_Extrait du document_
Par Gilbert Lemardeley
Dernière mise à jour : mars 2017

Dans le silence des textes, il appartient à l’autorité publique compétente, l'État ou une collectivité territoriale, d’apprécier si un besoin collectif justifie l’institution ou le maintien d’un service public. Les règles de création et de suppression sont différentes selon que l'on est en présence de services publics nationaux ou locaux. Dans certains cas la personne publique n’a pas le choix puisque la création de tel service public est obligatoire.

Par ailleurs, une personne publique peut confier la gestion d’un service public national ou local à une entreprise privée. Dans ce cas, le droit communautaire de la concurrence modifie profondément le cadre juridique opposable aux entreprises en charge de la gestion des services publics locaux (S.I.E.G. et S.S.I.G.) tant en ce qui concerne les objectifs qu'elles peuvent poursuivre, leur mode de gestion que les conditions de leur financement.

1. Le principe

Il existe un monopole des personnes publiques en matière de création des services publics. Cependant, en n’attribuant pas explicitement au législateur cette compétence dans son article 34, la constitution fait du pouvoir réglementaire le détenteur de droit commun de cette compétence.

_Entrées de données_
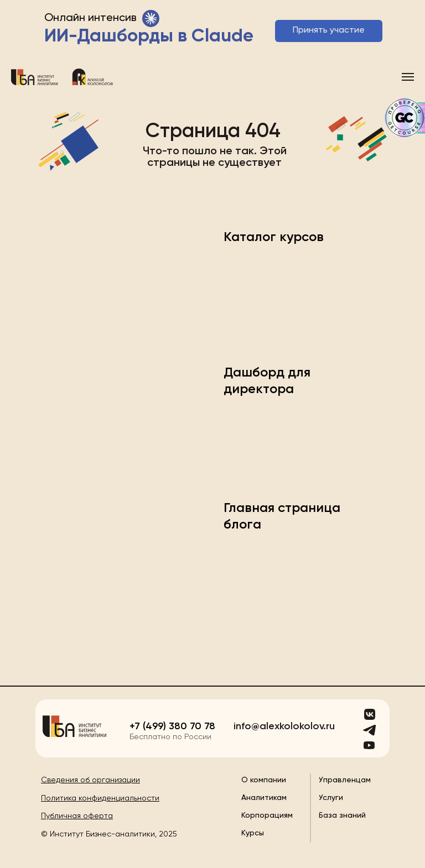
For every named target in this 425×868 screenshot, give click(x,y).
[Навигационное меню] (408, 77)
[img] (74, 726)
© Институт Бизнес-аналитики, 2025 (109, 834)
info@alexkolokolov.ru (284, 726)
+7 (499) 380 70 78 (172, 726)
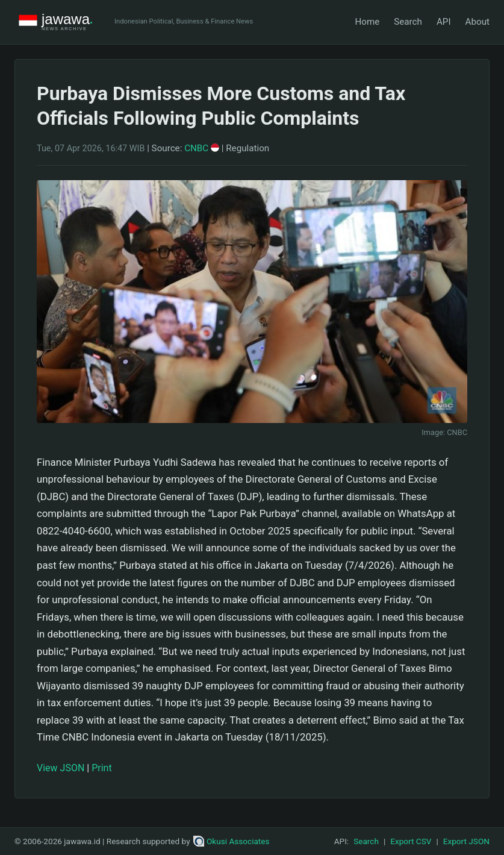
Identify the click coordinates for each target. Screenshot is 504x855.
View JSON (60, 768)
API (444, 22)
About (478, 22)
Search (408, 22)
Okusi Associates (231, 841)
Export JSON (466, 841)
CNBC (202, 148)
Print (101, 768)
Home (367, 22)
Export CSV (411, 841)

_Consignes_
a – Recopiez à l'identique le passage de l'extrait qui va de « Dans le silence » jusqu'à « public est obligatoire. ».
b – Selon l'extrait, quels aspects du cadre juridique des entreprises gérant les services publics locaux le droit communautaire de la concurrence modifie-t-il ? Énumérez-les tous.
c – Indiquez par oui ou par non si chacune des affirmations suivantes concorde avec l'extrait, en citant les mots qui le justifient : (i) la constitution attribue explicitement au législateur la compétence de créer des services publics ; (ii) une personne publique peut confier la gestion d'un service public à une entreprise privée ; (iii) les règles de création des services publics sont les mêmes qu'ils soient nationaux ou locaux.
Les entrées proviennent d'une autre source que l'extrait.

_Réponses_
a –
Dans le silence des textes, il appartient à l’autorité publique compétente, l'État ou une collectivité territoriale, d’apprécier si un besoin collectif justifie l’institution ou le maintien d’un service public. Les règles de création et de suppression sont différentes selon que l'on est en présence de services publics nationaux ou locaux. Dans certains cas la personne publique n’a pas le choix puisque la création de tel service public est obligatoire.

b –
- les objectifs qu'elles peuvent poursuivre
- leur mode de gestion
- les conditions de leur financement

c –
(i) Non : « en n’attribuant pas explicitement au législateur cette compétence dans son article 34 ».
(ii) Oui : « une personne publique peut confier la gestion d’un service public national ou local à une entreprise privée ».
(iii) Non : « Les règles de création et de suppression sont différentes selon que l'on est en présence de services publics nationaux ou locaux ».